– God particle is ‘found’: Scientists at Cern expected to announce on Wednesday Higgs boson particle has been discovered (Daily Mail, July 1, 2012):
- Scientists ‘will say they are 99.99% certain’ the particle has been found
- Leading physicists have been invited to event – sparking speculation that Higgs boson particle has been found
- ‘God Particle’ gives particles that make up atoms their mass
- Fermi Lab in Chicago also ‘closing in’ on proof of Higgs boson
Scientists at Cern will announce that the elusive Higgs boson ‘God Particle’ has been found at a press conference next week, it is believed.
Five leading theoretical physicists have been invited to the event on Wednesday – sparking speculation that the particle has been discovered.
Scientists at the Large Hadron Collider are expected to say they are 99.99 per cent certain it has been found – which is known as ‘four sigma’ level.
Physicists first predicted that the Higgs Boson subatomic particle exists 48 years ago.
Peter Higgs, the Edinburgh University emeritus professor of physics that the particle is named after, is among those who have been called to the press conference in Switzerland.
The management at Cern want the two teams of scientists to reach the ‘five sigma’ level of certainty with their results – so they are 99.99995 per cent sure – such is the significance of the results.
Tom Kibble, 79, the emeritus professor of physics at Imperial College London, has also been invited but is unable to attend.

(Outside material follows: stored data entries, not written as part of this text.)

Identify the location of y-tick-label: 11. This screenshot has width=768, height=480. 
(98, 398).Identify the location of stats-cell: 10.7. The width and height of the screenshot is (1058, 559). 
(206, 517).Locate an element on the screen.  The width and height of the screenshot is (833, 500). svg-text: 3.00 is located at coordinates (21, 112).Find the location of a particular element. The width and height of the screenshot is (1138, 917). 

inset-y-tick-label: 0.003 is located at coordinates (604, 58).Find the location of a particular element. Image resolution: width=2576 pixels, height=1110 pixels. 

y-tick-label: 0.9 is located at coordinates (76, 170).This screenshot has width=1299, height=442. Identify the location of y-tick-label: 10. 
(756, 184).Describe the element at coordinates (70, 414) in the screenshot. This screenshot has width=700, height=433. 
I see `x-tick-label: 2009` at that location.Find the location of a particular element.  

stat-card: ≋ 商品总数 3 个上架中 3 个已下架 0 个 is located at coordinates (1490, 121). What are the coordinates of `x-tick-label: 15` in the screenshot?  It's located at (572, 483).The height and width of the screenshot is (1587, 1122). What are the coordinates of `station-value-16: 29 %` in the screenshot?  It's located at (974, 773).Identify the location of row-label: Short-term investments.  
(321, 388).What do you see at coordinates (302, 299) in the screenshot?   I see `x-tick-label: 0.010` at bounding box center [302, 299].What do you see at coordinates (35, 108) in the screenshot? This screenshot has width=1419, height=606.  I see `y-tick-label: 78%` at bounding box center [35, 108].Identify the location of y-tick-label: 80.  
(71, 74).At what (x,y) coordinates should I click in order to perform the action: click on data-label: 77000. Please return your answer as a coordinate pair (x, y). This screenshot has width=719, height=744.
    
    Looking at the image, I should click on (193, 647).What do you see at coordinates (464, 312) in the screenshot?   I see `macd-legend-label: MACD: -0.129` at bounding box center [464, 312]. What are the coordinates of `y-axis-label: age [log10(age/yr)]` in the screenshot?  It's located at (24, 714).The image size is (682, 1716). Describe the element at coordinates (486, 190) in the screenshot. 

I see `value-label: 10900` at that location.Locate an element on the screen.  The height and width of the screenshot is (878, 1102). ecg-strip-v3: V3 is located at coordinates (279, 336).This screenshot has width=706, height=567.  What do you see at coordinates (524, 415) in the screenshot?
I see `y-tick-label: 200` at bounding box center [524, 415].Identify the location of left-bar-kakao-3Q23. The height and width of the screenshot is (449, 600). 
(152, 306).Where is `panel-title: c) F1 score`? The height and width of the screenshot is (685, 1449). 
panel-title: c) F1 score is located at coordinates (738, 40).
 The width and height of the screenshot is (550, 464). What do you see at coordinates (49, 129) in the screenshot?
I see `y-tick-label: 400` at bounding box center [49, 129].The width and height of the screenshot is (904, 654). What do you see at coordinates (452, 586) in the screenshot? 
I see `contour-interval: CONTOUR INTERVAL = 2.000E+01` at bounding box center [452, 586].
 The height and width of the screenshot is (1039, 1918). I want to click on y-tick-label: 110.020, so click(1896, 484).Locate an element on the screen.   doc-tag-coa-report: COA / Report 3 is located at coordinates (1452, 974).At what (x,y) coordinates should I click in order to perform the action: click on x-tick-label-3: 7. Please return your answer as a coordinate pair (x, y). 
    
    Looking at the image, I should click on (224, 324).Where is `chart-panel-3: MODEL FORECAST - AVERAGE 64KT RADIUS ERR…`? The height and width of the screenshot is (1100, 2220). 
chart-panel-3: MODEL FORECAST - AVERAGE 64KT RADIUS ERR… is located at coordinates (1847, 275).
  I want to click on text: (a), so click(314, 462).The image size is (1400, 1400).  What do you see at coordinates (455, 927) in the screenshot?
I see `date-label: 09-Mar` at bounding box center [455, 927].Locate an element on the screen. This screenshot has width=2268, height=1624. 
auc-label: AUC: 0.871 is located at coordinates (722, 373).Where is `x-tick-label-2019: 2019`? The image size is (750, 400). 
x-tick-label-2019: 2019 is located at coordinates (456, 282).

He told the Sunday Times: ‘My guess is that is must be a pretty positive result for them to be asking us out there.’
The Higgs boson is regarded as the key to understanding the universe. Physicists say its job is to give the particles that make up atoms their mass.
Without this mass, these particles would zip though the cosmos at the speed of light, unable to bind together to form the atoms that make up everything in the universe, from planets to people.
The collider, housed in an 18-mile tunnel buried deep underground near the French-Swiss border, smashes beams of protons – sub-atomic particles – together at close to the speed of light, recreating the conditions that existed a fraction of a second after the Big Bang.
If the physicists’ theory is correct, a few Higgs bosons should be created in every trillion collisions, before rapidly decaying.
This decay would leave behind a ‘footprint’ that would show up as a bump in their graphs.
However, despite 1,600 trillion collisions being created in the tunnel – there have been fewer than 300 potential Higgs particles.
Now it is thought that two separate teams of scientists, who run independent experiments in secret from each other, have both uncovered evidence of the particle.
However, the two groups, CMS and ATLAS, are expected to stop short of confirming its existence.
AMERICAN ACCELERATOR ALSO FINDS EVIDENCE FOR HIGGS BOSON
Physicists at a U.S. laboratory say are also close to proving the existence of the Higgs boson.
The announcement by the Fermi National Accelerator Lab outside Chicago came two days before physicists at CERN are set to unveil their own findings in the Higgs hunt.
The Fermilab scientists found hints of the Higgs in the debris from trillions of collisions between beams of protons and anti-protons over 10 years at the lab’s now-shuttered Tevatron accelerator.
But the evidence still fell short of the scientific threshold for proof of the discovery of the particle, they said, in that the same collision debris hinting at the existence of the Higgs could also come from other subatomic particles.
‘This is the best answer that is out there at the moment,’ said physicist Rob Roser of Fermilab, which is run by the U.S. Department of Energy. ‘The Tevatron data strongly point toward the existence of the Higgs boson, but it will take results from the experiments at the Large Hadron Collider in Europe to establish a firm discovery.’
Physicists not connected to Fermilab expressed cautious optimism that the long-sought particle had finally been found.
‘These intriguing hints from the Tevatron appear to support the results from the LHC shown at CERN in December,’ said Dan Tovey, professor of particle physics at the University of Sheffield in Britain.
‘The results are particularly important because they use a completely different and complementary way of searching for the Higgs boson. This gives us more confidence that what we are seeing is really evidence of new physics rather than just a statistical fluke,’ Tovey added.
Tovey said scientists will have to wait until Wednesday for the latest results from the European scientists before ‘getting the full picture’ concerning the Higgs boson.